Dix questions que vous vous posez sur le droit à l’oubli sur Google

DECRYPTAGE Le géant américain a mis en ligne jeudi un formulaire permettant aux internautes de demander la suppression de résultats de recherche qui pourraient leur porter préjudice…

Anaëlle Grondin

— 

Un internaute s'apprête à faire une recherche sur Google.
Un internaute s'apprête à faire une recherche sur Google. — PHILIPPE HUGUEN / AFP

Google a fait face à un raz-de-marée vendredi. Vingt-quatre heures après avoir mis en ligne un formulaire permettant aux Européens de demander la suppression de certains résultats de recherche, la firme a reçu 12.000 requêtes. Un service inédit permettant d’exercer son droit à l’oubli numérique. Décryptage.

Qu’est-ce que le droit à l’oubli numérique?

En tapant votre nom sur Google.fr, vous tombez sur un article injurieux ou une page contenant des informations erronées sur vous. Problème, vous n’avez pas la main sur ces contenus que vous souhaiteriez voir disparaître du moteur de recherche. Un droit à l’oubli qui vous permettrait de soigner votre e-réputation.

Pourquoi Google a-t-il mis en ligne un «formulaire à l’oubli»?

Pour être en conformité avec la loi. Le 13 mai, la Cour de justice de l’Union européenne a estimé que les internautes avaient le droit de faire supprimer des résultats de recherche des liens vers des pages les concernant en s’adressant directement au moteur de recherche. Un avis rendu après la demande de désindexation d’un internaute espagnol de deux articles datant de 1998 faisant état de ses dettes.

Qui peut envoyer une requête à Google pour supprimer un lien?

Tous les citoyens et résidents européens.

Comment fonctionne le formulaire mis en place par Google?

Pour faire supprimer un lien des résultats de recherche, un internaute doit renseigner son pays, son nom, son adresse e-mail, le lien incriminé, expliquer en quoi la page le concerne et en quoi elle est non pertinente, obsolète ou inappropriée.
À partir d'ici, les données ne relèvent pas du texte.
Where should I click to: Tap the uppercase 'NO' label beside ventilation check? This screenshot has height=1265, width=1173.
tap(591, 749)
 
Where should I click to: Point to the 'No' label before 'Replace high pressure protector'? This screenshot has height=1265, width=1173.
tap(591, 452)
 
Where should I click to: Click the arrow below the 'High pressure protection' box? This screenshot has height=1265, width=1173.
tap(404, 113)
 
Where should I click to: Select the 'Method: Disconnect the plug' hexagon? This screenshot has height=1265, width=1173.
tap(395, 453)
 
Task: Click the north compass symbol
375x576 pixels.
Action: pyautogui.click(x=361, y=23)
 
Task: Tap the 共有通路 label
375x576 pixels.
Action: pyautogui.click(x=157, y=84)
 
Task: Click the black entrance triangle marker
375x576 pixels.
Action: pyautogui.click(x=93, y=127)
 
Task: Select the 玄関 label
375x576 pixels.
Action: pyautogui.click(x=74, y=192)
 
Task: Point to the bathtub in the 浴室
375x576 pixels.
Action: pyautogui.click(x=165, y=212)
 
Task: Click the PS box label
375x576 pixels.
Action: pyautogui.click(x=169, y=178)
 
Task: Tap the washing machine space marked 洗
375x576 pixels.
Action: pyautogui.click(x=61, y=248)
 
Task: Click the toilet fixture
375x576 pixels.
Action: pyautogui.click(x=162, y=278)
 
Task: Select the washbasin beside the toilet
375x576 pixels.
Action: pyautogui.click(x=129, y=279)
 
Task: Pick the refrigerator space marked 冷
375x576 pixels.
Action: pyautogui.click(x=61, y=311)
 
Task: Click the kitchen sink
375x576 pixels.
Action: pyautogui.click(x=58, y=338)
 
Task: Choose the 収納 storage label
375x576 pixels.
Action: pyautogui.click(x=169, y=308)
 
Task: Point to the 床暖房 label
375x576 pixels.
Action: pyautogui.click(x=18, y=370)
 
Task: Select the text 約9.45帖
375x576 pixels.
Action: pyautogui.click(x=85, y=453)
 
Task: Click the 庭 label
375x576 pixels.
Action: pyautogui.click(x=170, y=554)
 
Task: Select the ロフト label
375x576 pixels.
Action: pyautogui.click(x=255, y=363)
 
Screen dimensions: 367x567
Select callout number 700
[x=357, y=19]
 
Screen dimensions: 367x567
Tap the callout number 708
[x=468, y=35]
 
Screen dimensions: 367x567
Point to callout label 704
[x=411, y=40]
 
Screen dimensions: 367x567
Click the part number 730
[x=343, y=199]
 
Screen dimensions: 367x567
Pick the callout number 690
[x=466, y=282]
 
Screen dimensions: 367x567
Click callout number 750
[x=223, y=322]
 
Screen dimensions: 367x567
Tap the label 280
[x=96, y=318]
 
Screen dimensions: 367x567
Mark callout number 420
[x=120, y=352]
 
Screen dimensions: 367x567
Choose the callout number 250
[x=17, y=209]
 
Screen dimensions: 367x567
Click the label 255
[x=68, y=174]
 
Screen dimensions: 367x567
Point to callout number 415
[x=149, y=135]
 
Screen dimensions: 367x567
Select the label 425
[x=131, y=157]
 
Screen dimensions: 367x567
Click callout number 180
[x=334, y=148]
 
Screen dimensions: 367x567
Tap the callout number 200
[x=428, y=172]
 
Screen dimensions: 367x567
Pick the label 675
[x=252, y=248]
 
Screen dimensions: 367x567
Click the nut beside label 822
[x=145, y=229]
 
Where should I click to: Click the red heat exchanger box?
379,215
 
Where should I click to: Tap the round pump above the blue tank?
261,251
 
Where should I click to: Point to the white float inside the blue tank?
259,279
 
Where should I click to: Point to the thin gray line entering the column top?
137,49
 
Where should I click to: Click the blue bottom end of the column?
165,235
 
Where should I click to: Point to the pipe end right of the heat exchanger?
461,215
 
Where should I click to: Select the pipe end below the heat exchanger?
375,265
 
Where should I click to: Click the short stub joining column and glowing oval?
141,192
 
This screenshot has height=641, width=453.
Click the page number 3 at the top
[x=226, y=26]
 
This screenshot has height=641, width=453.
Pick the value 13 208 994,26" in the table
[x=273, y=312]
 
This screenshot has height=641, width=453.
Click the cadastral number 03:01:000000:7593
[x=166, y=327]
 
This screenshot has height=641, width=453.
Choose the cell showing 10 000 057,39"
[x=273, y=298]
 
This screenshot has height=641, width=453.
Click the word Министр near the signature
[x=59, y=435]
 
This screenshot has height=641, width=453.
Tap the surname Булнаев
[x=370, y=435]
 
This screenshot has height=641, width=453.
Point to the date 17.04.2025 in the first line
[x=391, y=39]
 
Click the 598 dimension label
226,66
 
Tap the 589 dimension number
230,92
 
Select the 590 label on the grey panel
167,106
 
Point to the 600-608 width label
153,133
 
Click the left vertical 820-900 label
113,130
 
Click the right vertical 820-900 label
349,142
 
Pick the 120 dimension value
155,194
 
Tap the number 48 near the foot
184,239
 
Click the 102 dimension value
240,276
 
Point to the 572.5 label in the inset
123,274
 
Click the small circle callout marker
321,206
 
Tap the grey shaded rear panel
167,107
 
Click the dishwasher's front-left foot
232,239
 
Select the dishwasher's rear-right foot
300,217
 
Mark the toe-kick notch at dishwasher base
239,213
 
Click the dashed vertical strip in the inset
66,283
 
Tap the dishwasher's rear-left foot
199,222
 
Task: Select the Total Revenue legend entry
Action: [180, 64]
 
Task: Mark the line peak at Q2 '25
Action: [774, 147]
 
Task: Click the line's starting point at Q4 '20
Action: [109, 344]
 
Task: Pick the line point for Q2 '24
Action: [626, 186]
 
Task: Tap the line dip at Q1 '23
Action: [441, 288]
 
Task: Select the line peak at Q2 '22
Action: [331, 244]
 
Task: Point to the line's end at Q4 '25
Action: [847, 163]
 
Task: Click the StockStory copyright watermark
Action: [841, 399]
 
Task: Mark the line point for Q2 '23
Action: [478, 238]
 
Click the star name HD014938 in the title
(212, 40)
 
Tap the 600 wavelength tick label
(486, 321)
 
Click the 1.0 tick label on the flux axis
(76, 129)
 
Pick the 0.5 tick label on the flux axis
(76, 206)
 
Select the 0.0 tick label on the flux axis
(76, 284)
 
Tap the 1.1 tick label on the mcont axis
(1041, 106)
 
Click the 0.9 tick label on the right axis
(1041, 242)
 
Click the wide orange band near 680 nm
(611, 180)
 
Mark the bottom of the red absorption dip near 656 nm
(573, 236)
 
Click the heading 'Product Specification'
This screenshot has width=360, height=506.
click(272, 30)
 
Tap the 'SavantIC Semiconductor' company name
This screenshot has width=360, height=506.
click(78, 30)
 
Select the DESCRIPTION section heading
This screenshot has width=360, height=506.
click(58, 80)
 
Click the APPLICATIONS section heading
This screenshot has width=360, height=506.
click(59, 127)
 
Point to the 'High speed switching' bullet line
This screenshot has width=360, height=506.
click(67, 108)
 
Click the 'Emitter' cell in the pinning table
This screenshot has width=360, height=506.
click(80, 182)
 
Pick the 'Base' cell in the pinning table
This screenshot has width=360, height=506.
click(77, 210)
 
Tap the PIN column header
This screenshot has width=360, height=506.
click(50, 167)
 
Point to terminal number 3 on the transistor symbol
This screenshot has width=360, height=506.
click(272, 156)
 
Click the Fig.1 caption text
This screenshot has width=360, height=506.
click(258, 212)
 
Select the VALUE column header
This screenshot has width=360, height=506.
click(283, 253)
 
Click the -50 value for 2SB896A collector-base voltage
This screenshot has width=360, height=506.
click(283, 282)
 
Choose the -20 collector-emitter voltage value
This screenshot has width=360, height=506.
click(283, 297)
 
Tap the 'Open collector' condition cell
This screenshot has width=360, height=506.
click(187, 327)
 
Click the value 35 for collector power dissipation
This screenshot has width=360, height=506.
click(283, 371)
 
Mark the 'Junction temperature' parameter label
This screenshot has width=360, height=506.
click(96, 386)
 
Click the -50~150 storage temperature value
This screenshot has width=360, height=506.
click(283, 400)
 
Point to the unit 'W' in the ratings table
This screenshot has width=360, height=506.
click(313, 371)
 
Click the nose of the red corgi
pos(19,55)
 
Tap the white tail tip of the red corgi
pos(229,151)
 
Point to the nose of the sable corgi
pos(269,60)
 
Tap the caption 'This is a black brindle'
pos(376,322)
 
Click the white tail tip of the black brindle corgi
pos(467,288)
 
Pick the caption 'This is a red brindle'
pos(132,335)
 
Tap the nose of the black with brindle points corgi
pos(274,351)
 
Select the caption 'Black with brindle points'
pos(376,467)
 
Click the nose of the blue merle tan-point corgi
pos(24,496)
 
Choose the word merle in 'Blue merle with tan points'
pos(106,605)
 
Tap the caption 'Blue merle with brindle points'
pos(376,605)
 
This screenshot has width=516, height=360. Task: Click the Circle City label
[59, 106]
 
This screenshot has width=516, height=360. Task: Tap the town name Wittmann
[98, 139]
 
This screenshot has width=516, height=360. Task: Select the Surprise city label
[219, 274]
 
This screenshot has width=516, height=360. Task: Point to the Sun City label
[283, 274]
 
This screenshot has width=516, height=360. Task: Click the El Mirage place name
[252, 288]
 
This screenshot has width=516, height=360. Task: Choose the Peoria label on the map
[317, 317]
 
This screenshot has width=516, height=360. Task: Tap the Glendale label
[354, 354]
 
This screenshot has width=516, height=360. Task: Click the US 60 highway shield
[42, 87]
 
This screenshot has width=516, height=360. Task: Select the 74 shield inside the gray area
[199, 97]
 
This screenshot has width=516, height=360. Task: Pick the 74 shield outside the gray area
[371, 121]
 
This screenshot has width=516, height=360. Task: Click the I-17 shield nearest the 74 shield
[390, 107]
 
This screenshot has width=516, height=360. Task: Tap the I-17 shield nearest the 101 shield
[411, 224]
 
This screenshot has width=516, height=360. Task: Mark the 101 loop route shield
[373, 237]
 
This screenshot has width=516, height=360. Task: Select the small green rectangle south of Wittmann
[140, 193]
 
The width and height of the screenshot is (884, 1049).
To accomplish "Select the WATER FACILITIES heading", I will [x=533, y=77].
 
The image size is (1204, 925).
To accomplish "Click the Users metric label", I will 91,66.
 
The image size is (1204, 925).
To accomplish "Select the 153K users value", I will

Google demande ensuite une copie d’un document permettant de vérifier son identité «afin d’éviter les demandes de suppression frauduleuses». L’étape suivante: confirmer que les informations entrées sont exactes. L’internaute doit enfin sélectionner la date et saisir son nom en guise de signature avant de cliquer sur «envoyer».

Que se passe-t-il une fois que le formulaire a été envoyé?

L’internaute reçoit un e-mail indiquant que le site a «bien reçu [sa] réclamation». «Nous sommes actuellement en train d’adapter notre système de suppression de liens aux exigences de la loi européenne de protection des données. Dans cette attente, votre message a été mis en file d’attente», peut-on-lire.

Quel est le délai pour le traitement de la demande?

Google ne donne aucun délai. Les 12.000 requêtes reçues vendredi n’ont pas encore été traitées. Interrogée par 20 Minutes, la firme explique qu’elle est en train évaluer l’ampleur des demandes pour savoir comment s’organiser.

Comment seront traitées les demandes de suppression de liens?

Les requêtes seront traitées au cas par cas par des personnes (et non des algorithmes).

Qui décide si un lien doit être supprimé ou non des résultats de recherche?

Google reste secret sur le profil de ceux qui seront chargés de décider si un lien est inapproprié ou non. Personne ne sait encore s’il s’agira de ses employés ou d’experts indépendants.

Comment va procéder Google face à des critères aussi subjectifs qu’un «contenu inapproprié»?

La firme va mettre en place un comité consultatif composé d’experts indépendants qui réfléchira à la définition et aux limites du droit à l’oubli. Ils remettront un rapport à l’entreprise, mais celle-ci n’attendra pas sa publication en 2015 pour répondre aux demandes des internautes. Parmi ces experts, Jimmy Wales, cofondateur de Wikipédia, et Frank La Rue, rapporteur spécial de l’ONU sur la protection de la liberté d’expression.

Lorsqu’un lien est supprimé par Google, l’article correspondant est-il supprimé du Web?

Si Google accepte la requête d’un internaute, son lien n’apparaîtra plus dans les résultats lorsqu’il tapera son nom dans la barre de recherche, mais la page existera toujours. Détail important: les liens supprimés le seront sur les domaines européens uniquement. Ils continueront à apparaître dans les résultats si la recherche est effectuée hors de l’Europe.